There are Transactional Leaders, Coaching Leaders, and Charismatic Leaders. Some leaders prefer a Command and Control style, where others prefer a more Laissez Fair approach. Many leaders motivate with a carrot, while others prefer to cast a vision bigger than the job itself. There are hundreds of different leadership styles, and no single style is always right all the time, but there is one that has no place in today’s workplace.
Few leaders set out to be a Fear-Based Leader. Who would willingly fill the role of company villain? Most leaders envision themselves much more like Richard Branson, Jeff Bezos or Elon Musk than Caligula and yet fear-based workplace cultures aren’t hard to find. Occasionally on the path to inspiration and vision, leaders facing adversity take a detour to unhealthy leadership styles.
So what went wrong for these well-intended leaders?
Building a workforce that is anxious and stressed was never the end goal. Leaders who use fear as a motivator just lack better tools to create results. In the end, the leader feels more obligated to provide results for the organization/shareholders than they feel obligated to supporting and developing their team. When results are the only metric being measured, the collateral damage of the team’s mental health is a non-factor.
Making your employees fear you (or fear not hitting their goals) may work for a short time, but here are 3 reasons why you should check fear at the door:
- Your company can’t afford it. The ripple effects of using fear as a motivator are extensive. From hostile work environment claims to negative glass door reviews, leadership bullying is costly and damaging. Stress in the workplace costs organizations $300 Billion a year in workplace accidents, missed workdays, medical interventions, turnover, etc. There are 100 other ways to lead a team to success and provide bottom line results. Try all of those first before you put bullying on the table.
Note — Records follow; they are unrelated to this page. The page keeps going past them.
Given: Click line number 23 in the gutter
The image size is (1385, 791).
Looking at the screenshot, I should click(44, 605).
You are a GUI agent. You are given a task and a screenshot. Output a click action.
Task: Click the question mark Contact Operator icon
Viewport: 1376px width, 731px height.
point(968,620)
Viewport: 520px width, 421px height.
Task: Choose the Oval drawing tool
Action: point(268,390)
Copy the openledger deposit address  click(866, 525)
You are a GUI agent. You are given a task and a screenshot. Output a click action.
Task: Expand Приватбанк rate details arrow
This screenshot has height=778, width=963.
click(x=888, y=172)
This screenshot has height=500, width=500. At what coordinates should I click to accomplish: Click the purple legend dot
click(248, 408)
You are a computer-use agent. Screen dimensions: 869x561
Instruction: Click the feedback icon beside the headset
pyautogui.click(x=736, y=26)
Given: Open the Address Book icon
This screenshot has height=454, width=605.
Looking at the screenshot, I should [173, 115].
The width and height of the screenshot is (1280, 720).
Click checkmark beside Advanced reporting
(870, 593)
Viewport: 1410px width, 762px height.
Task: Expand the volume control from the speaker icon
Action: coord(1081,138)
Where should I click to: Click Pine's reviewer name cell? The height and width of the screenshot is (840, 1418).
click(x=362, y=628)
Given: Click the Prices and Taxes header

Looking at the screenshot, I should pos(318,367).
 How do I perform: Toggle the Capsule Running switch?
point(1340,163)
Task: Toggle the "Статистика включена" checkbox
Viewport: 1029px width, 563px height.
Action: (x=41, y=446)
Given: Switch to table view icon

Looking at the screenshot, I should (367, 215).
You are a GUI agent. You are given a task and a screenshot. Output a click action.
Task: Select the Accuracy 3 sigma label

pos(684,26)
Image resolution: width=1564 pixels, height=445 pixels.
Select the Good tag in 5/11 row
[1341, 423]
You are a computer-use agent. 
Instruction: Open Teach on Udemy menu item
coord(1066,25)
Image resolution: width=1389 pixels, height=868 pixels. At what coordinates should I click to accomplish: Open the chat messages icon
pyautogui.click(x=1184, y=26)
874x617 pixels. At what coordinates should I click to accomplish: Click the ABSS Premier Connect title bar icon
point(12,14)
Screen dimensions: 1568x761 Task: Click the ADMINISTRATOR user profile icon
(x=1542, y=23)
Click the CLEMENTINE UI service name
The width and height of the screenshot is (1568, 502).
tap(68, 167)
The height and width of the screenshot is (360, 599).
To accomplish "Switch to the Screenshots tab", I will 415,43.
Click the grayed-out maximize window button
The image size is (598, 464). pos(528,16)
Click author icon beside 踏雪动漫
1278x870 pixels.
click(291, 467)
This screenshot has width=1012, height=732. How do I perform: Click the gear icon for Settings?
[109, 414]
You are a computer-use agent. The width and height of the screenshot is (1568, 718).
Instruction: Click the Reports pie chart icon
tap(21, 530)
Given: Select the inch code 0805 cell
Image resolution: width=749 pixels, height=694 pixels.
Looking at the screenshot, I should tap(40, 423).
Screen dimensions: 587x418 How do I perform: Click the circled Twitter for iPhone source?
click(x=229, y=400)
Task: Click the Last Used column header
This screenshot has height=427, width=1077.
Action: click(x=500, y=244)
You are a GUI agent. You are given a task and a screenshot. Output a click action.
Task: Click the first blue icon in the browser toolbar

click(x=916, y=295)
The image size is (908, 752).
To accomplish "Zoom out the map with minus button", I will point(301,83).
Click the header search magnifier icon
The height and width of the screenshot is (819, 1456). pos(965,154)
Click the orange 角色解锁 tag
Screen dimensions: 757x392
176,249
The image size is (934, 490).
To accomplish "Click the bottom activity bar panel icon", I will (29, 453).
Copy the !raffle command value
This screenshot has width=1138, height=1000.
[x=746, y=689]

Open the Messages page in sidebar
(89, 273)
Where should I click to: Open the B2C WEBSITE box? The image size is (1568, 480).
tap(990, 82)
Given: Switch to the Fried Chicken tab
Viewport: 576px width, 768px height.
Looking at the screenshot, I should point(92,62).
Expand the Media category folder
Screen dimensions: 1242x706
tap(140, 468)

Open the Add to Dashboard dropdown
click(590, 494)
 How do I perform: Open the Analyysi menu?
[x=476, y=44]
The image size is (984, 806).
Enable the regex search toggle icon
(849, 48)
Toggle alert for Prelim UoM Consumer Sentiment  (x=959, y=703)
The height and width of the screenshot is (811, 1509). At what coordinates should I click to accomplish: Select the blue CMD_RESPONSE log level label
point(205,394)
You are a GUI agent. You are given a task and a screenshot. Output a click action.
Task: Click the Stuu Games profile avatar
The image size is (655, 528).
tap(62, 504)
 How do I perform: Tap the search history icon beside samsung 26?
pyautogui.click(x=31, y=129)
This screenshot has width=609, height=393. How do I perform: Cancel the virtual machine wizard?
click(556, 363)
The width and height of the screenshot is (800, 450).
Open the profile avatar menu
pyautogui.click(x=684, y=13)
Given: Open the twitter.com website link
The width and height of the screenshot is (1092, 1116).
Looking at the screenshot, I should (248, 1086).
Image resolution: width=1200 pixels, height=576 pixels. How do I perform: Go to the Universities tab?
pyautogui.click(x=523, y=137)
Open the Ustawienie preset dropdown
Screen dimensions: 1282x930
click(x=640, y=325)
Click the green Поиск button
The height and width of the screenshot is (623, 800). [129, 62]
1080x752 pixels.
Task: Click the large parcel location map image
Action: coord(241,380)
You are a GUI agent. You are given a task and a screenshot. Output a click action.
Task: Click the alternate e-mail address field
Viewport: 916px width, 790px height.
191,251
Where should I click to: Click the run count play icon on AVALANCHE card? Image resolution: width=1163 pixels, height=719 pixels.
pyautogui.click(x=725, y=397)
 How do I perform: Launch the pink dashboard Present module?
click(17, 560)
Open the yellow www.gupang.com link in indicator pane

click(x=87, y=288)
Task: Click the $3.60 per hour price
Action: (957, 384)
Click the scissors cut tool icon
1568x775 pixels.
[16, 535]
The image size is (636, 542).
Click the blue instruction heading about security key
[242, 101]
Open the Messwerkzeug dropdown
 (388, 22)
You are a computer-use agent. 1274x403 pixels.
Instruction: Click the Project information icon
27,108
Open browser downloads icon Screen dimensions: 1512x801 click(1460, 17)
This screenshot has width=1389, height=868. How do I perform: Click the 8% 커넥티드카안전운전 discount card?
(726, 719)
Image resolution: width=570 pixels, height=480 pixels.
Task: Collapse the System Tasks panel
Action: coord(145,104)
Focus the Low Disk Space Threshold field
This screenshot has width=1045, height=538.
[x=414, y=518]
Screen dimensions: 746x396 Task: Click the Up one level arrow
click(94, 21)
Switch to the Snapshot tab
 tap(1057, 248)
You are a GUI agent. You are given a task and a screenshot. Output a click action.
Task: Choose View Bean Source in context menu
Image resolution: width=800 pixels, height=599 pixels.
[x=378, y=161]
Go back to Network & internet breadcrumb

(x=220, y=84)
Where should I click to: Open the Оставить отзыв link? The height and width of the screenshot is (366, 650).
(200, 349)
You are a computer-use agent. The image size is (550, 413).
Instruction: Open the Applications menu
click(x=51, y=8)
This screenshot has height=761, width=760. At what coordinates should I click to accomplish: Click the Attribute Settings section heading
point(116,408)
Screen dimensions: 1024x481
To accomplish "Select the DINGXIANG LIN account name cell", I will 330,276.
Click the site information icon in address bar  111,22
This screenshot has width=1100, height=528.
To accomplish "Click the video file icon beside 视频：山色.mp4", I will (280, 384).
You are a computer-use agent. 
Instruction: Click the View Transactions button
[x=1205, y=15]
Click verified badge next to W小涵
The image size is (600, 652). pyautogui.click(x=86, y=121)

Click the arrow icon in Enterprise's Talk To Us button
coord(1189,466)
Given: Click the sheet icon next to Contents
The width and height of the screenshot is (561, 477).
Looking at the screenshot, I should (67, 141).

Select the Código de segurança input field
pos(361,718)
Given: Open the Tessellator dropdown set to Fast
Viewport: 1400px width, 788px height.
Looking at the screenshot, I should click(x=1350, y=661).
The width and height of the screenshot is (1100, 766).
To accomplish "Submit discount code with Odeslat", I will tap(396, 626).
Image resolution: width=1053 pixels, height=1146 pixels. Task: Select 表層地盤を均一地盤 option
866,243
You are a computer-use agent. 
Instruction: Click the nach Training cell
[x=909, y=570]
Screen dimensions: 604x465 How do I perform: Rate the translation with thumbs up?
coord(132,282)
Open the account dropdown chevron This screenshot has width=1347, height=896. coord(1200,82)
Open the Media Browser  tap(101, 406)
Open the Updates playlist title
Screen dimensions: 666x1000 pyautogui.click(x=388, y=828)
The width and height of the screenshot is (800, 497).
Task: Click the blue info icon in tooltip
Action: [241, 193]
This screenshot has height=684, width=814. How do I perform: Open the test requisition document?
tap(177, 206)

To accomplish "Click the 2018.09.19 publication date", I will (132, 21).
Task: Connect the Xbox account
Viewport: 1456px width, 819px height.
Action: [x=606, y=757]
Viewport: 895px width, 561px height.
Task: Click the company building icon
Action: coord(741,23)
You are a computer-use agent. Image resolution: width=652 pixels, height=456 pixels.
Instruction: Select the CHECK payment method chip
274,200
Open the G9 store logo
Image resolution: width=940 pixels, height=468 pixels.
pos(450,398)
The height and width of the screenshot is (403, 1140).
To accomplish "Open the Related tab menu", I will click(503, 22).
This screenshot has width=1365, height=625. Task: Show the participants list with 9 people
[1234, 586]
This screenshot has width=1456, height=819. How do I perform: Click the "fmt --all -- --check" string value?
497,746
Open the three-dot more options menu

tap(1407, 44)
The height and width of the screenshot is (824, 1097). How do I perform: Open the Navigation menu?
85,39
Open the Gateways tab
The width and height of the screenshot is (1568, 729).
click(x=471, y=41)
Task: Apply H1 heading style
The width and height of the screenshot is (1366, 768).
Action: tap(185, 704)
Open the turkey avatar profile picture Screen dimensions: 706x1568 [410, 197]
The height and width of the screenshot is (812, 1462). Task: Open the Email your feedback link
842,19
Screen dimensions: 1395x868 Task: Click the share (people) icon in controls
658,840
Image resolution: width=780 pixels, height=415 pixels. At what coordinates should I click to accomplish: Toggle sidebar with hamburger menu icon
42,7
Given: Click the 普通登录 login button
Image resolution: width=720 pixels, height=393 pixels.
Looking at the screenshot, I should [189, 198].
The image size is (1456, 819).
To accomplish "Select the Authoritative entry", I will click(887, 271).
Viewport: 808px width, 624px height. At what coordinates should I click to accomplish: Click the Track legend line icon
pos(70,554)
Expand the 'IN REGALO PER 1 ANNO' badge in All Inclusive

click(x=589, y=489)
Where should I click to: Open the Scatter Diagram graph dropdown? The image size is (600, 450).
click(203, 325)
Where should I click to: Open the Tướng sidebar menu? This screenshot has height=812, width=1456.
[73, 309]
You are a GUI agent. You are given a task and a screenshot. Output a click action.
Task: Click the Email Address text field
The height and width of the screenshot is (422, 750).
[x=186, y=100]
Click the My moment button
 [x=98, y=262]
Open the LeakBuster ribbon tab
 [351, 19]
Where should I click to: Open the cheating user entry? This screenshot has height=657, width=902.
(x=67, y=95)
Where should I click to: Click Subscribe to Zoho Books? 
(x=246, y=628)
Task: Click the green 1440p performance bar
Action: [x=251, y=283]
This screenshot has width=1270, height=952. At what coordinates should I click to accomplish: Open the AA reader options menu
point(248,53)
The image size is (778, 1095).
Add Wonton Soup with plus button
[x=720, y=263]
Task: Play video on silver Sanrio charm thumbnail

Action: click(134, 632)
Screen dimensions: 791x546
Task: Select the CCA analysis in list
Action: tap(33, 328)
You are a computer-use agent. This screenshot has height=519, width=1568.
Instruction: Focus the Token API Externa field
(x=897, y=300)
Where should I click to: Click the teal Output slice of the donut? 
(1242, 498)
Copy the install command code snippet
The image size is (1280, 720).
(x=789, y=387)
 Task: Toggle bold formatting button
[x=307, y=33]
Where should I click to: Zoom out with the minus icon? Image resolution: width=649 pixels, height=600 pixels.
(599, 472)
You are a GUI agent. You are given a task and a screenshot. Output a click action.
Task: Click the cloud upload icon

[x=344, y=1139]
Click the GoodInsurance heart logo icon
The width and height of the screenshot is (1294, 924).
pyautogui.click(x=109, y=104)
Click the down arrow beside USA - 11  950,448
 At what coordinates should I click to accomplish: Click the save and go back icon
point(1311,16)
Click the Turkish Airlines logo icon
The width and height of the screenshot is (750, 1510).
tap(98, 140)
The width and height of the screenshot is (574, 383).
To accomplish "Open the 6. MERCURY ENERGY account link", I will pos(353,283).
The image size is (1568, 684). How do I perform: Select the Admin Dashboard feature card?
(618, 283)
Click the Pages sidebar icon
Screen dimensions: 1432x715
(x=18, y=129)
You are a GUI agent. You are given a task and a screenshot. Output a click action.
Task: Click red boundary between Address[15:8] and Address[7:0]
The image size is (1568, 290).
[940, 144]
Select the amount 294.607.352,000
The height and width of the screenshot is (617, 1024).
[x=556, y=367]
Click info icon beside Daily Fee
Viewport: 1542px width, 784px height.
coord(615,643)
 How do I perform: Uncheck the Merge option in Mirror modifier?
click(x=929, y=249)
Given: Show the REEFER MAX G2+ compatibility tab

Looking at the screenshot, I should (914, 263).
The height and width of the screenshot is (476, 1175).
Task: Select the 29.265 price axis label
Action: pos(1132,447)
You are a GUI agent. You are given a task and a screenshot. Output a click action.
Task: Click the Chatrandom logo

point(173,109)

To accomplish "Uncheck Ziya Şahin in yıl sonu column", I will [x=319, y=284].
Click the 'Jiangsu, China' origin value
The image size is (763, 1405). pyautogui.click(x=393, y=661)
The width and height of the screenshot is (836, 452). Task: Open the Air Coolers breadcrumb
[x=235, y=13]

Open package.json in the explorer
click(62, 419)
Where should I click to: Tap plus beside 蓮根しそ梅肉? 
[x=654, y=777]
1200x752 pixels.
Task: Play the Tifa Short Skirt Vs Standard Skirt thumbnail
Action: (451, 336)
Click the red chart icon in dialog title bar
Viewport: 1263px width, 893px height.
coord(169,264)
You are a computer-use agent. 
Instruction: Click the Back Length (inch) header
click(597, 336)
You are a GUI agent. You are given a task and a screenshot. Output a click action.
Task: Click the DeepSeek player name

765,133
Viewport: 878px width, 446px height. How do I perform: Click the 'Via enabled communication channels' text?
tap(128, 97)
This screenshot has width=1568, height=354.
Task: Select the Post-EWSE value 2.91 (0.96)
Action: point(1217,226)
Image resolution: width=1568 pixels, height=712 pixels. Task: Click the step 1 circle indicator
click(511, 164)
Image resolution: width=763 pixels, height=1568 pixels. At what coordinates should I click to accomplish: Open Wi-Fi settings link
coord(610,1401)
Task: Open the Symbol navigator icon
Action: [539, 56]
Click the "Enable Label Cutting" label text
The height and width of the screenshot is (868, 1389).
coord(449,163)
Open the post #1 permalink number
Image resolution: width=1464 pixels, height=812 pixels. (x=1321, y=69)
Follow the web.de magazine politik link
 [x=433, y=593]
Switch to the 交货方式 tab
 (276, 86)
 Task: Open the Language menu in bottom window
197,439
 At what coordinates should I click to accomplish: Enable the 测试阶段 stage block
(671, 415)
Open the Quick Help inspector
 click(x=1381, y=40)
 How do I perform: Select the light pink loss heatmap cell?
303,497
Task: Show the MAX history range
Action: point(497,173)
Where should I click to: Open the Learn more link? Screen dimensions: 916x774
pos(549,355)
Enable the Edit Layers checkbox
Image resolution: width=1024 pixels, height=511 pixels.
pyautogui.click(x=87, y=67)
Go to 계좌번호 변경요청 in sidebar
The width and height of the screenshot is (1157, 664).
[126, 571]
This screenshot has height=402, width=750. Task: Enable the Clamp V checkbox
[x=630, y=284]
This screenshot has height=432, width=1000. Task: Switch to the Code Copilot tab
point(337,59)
- Your team doesn’t deserve it. At some point, each person on your team was selected (or retained year over year) because they were viewed as an asset and the right talent to produce results. Respect those team members enough to work with them and coach them toward success. High performers will be high performers wherever they go. They won’t stay someplace where they aren’t having fun. While you’re cracking the whip, your high performers are working on an exit plan. The employees who stay will never be honest with you. They’ll keep their heads down and try to avoid being noticed as much as possible. They’ll hide their mistake and potentially even lie just to look good to you so they avoid your wrath. Silent, terrified employees don’t collaborate or innovate.
- You’re better than that. The legacy you leave on the organization should never be “made shareholders happy; made everyone else miserable.” Be the person that people WANT to work for, not the person people SURVIVE working for. Take ownership for the way you treat your employees. Take pride in being able to lead by respect and not needing to use fear as a strategic tactic. This isn’t about being soft or hands-off. Soft leaders don’t get results either. But digging in and being a part of the solution will always pay off more than beating your employees up for their errors.